>> begin Document section
Roger Grosse's post How to learn on your own (2015) is an excellent modern guide on how to learn and research technical stuff (especially machine learning and maths) on one's own.

ATS (Applied Type System) is a programming language designed to unify programming with formal specification. ATS has support for combining theorem proving with practical programming through the use of advanced type systems. A past version of The Computer Language Benchmarks Game has demonstrated that the performance of ATS is comparable to that of the C and C++ programming languages. By using theorem proving and strict type checking, the compiler can detect and prove that its implemented functions are not susceptible to bugs such as division by zero, memory leaks, buffer overflow, and other forms of memory corruption by verifying pointer arithmetic and reference counting before the program compiles. Additionally, by using the integrated theorem-proving system of ATS (ATS/LF), the programmer may make use of static constructs that are intertwined with the operative code to prove that a function attains its specification.

(5-second fame) I sent a picture of my kitchen sink to BBC and got mentioned in the latest Boston Calling episode (listen at 25:54).

colah's blog has a cool feature that allows you to comment on any paragraph of a blog post. Here's an example. If it is doable on a static site hosted on Github pages, I suppose it shouldn't be too hard to implement. This also seems to work more seamlessly than Fermat's Library, because the latter has to embed pdfs in webpages. Now fantasy time: imagine that one day arXiv shows html versions of papers (through author uploading or conversion from TeX) with this feature.

### Notes on random froests

Stanford Lagunita's statistical learning course has some excellent lectures on random forests. It starts with explanations of decision trees, followed by bagged trees and random forests, and ends with boosting. From these lectures it seems that:

- The term "predictors" in statistical learning = "features" in machine learning.
- The main idea of random forests of dropping predictors for individual trees and aggregate by majority or average is the same as the idea of dropout in neural networks, where a proportion of neurons in the hidden layers are dropped temporarily during different minibatches of training, effectively averaging over an emsemble of subnetworks. Both tricks are used as regularisations, i.e. to reduce the variance. The only difference is: in random forests, all but a square root number of the total number of features are dropped, whereas the dropout ratio in neural networks is usually a half.

By the way, here's a comparison between statistical learning and machine learning from the slides of the Statistcal Learning course:

### Open peer review

Open peer review means peer review process where communications e.g. comments and responses are public.

Like SciPost mentioned in my post, OpenReview.net is an example of open peer review in research. It looks like their focus is machine learning. Their about page states their mission, and here's an example where you can click on each entry to see what it is like. We definitely need this in the maths research community.

### Some notes on RNN, FSM / FA, TM and UTM

Related to a previous micropost.

These slides from Toronto are a nice introduction to RNN (recurrent neural network) from a computational point of view. It states that RNN can simulate any FSM (finite state machine, a.k.a. finite automata abbr. FA) with a toy example computing the parity of a binary string.

Goodfellow et. al.'s book (see page 372 and 374) goes one step further, stating that RNN with a hidden-to-hidden layer can simulate Turing machines, and not only that, but also the *universal* Turing machine abbr. UTM (the book referenced Siegelmann-Sontag), a property not shared by the weaker network where the hidden-to-hidden layer is replaced by an output-to-hidden layer (page 376).

By the way, the RNN with a hidden-to-hidden layer has the same architecture as the so-called linear dynamical system mentioned in Hinton's video.

From what I have learned, the universality of RNN and feedforward networks are therefore due to different arguments, the former coming from Turing machines and the latter from an analytical view of approximation by step functions.
>> end Document section
>> begin Entries supplied
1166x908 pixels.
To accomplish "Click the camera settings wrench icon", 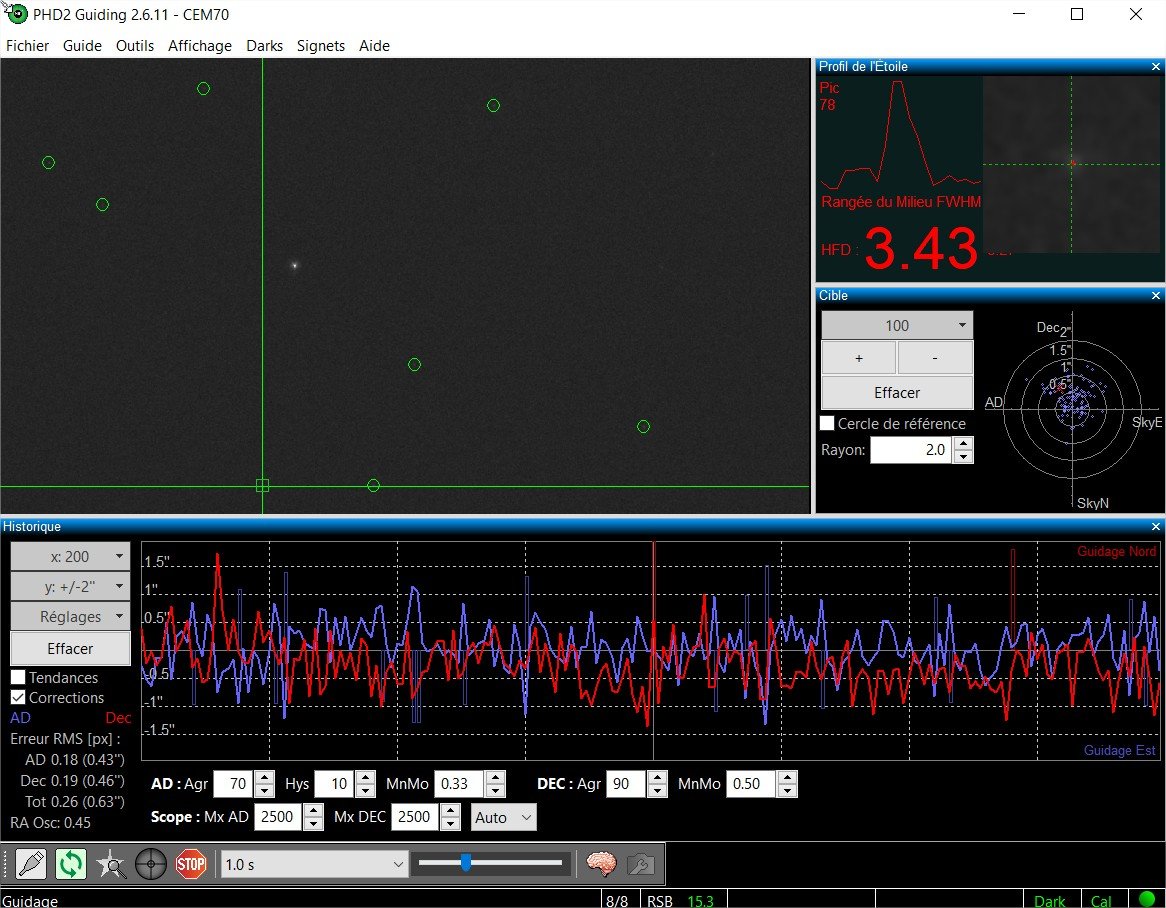I will 640,864.
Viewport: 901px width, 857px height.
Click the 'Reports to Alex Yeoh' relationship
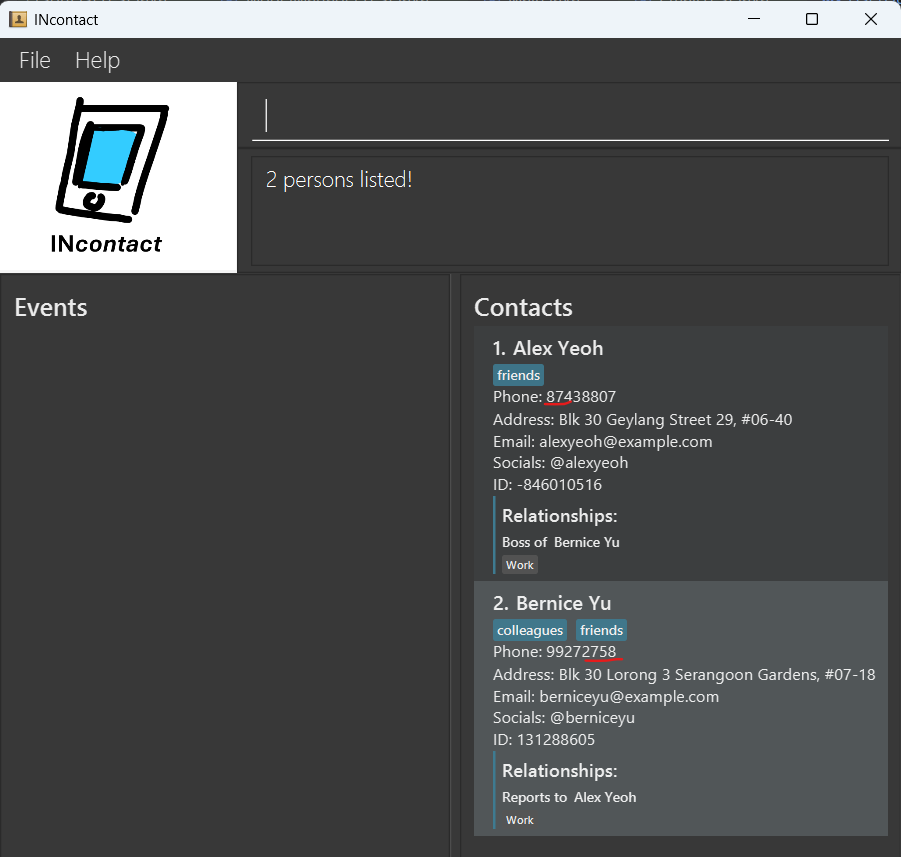coord(569,797)
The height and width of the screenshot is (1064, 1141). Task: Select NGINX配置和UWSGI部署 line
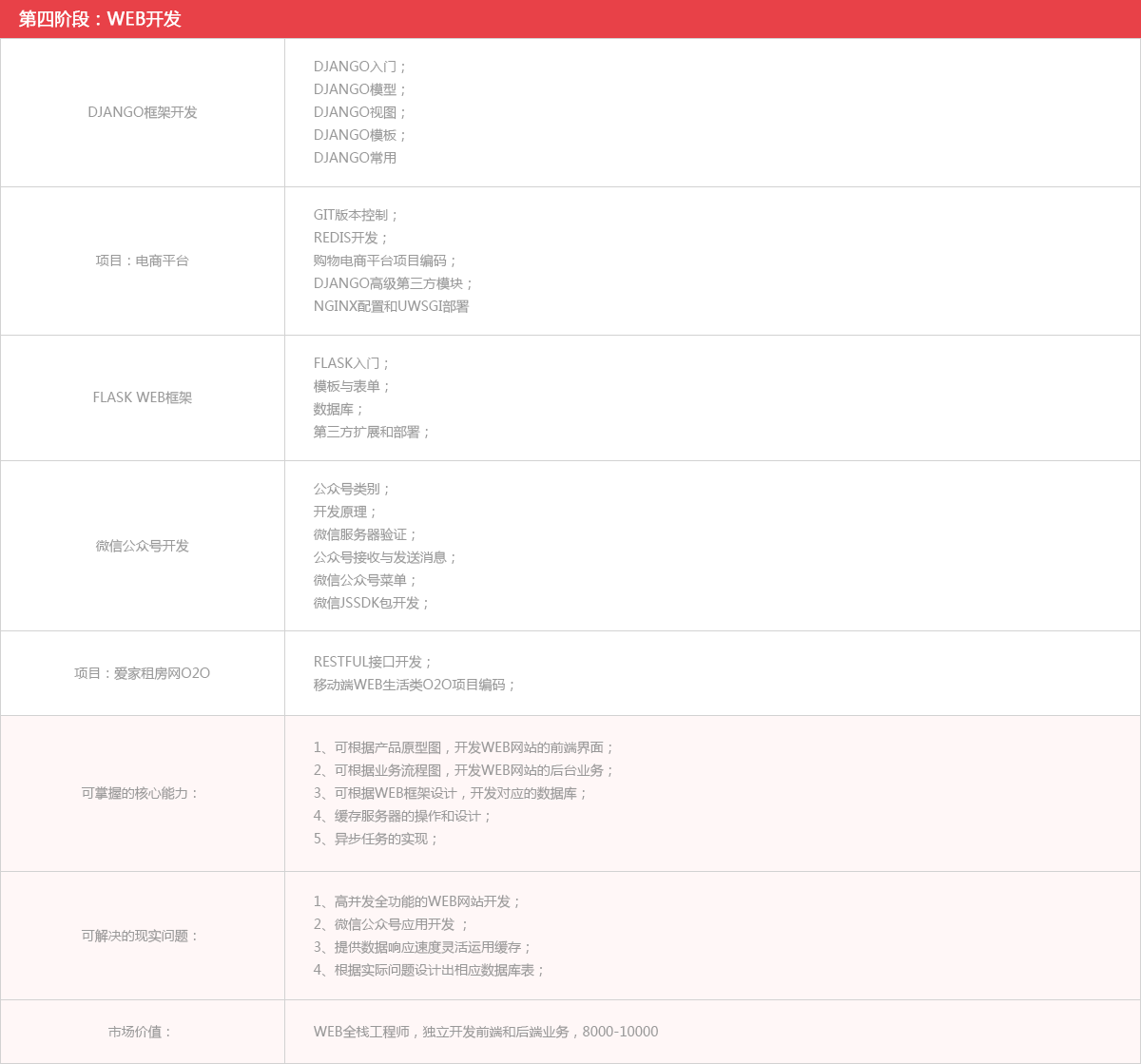(x=391, y=306)
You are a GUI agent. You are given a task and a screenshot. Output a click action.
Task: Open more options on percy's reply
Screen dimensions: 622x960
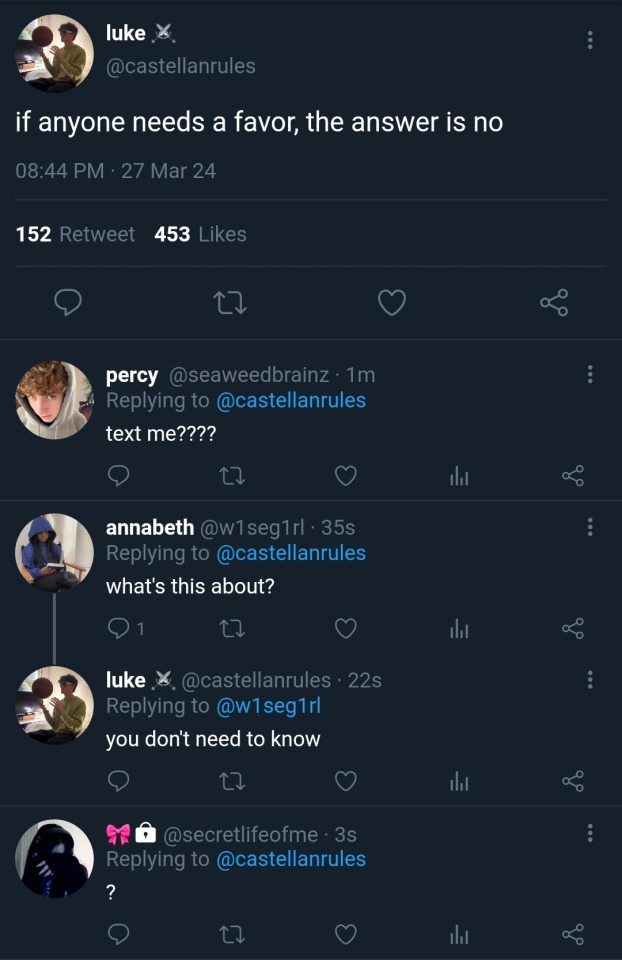point(590,374)
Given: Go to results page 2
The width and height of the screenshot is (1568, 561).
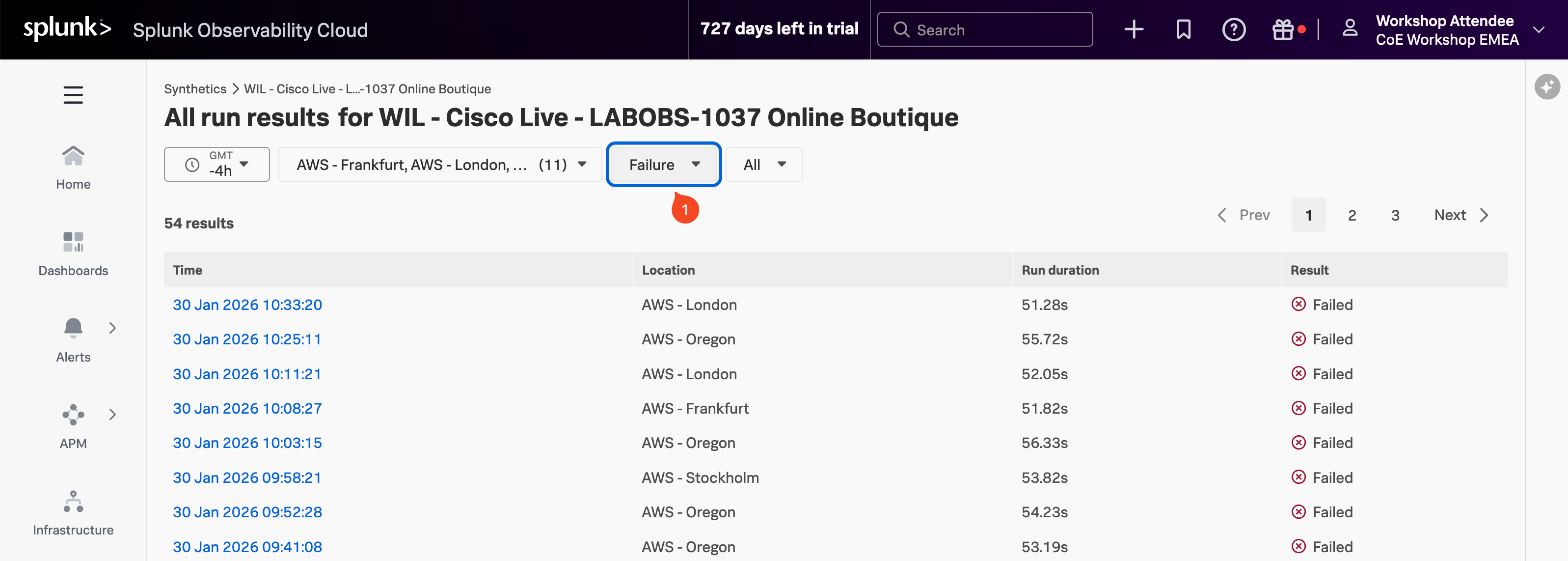Looking at the screenshot, I should click(1352, 215).
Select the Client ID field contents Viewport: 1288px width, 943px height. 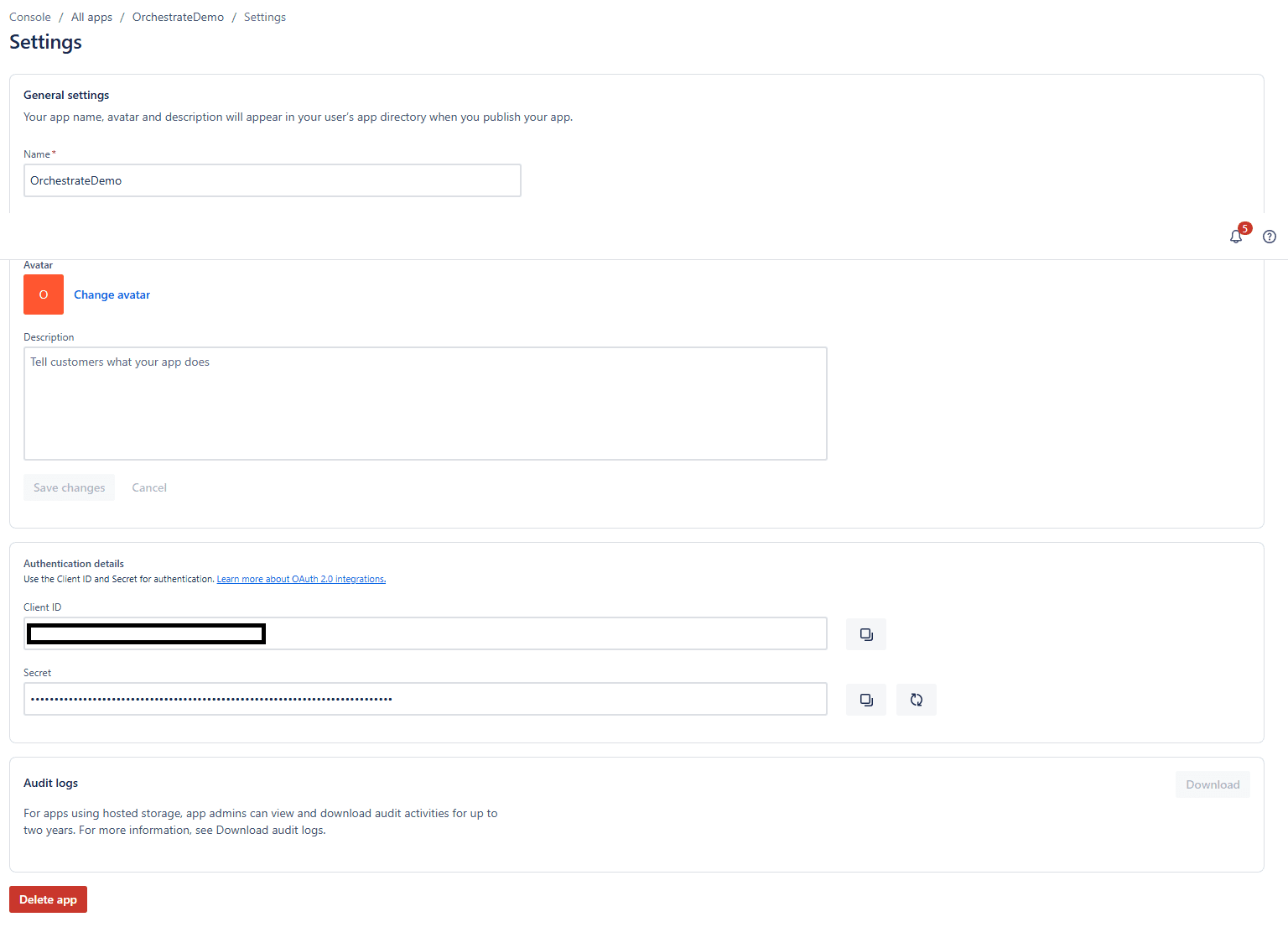point(425,633)
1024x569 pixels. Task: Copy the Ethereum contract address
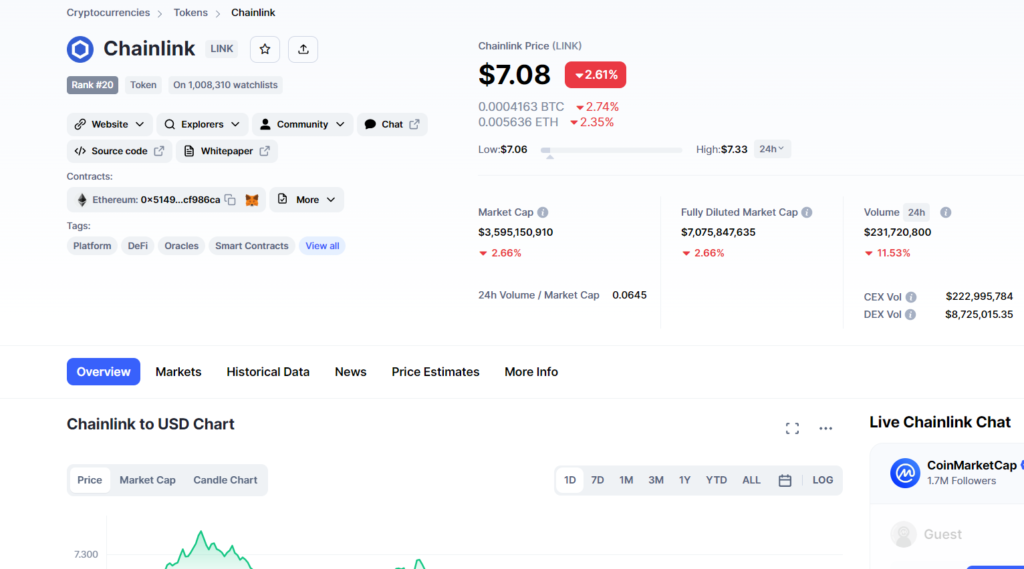pyautogui.click(x=230, y=200)
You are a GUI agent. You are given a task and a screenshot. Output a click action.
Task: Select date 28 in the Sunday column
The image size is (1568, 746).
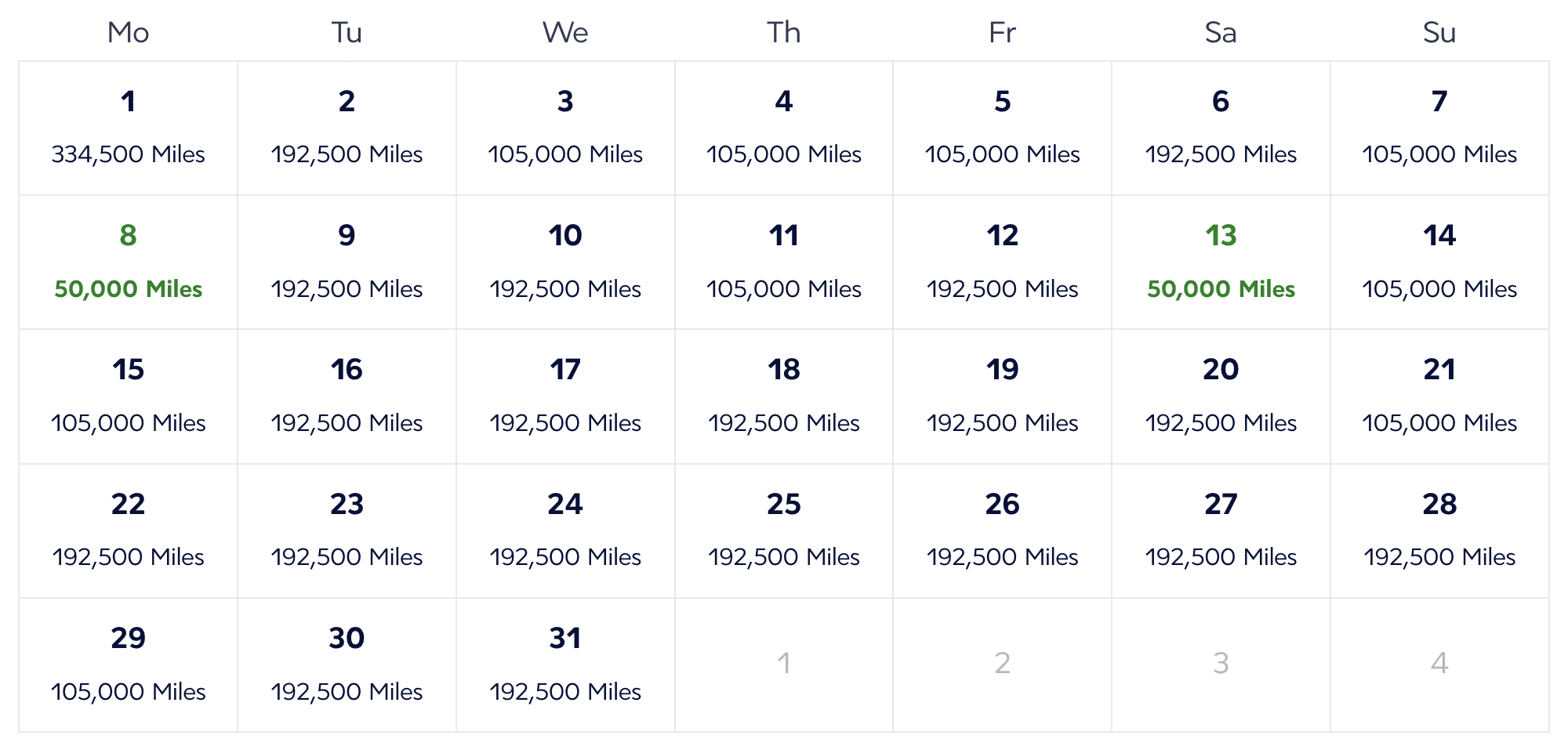1439,531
>> end Entries supplied
▶ [Direction 1]
According to the blog microposts, why does the paragraph commenting on colah's blog seem to work more seamlessly than Fermat's Library? Answer in one to three sentences.
▶ [Direction 2]
From the blog microposts, reproduce word for word the passage starting with "Like SciPost mentioned" and going on through "a binary string.".
The items play no part in this work.

▶ [Right answer 1]
It seems to work more seamlessly because Fermat's Library has to embed PDFs in webpages.

▶ [Right answer 2]
Like SciPost mentioned in my post, OpenReview.net is an example of open peer review in research. It looks like their focus is machine learning. Their about page states their mission, and here's an example where you can click on each entry to see what it is like. We definitely need this in the maths research community.

### Some notes on RNN, FSM / FA, TM and UTM

Related to a previous micropost.

These slides from Toronto are a nice introduction to RNN (recurrent neural network) from a computational point of view. It states that RNN can simulate any FSM (finite state machine, a.k.a. finite automata abbr. FA) with a toy example computing the parity of a binary string.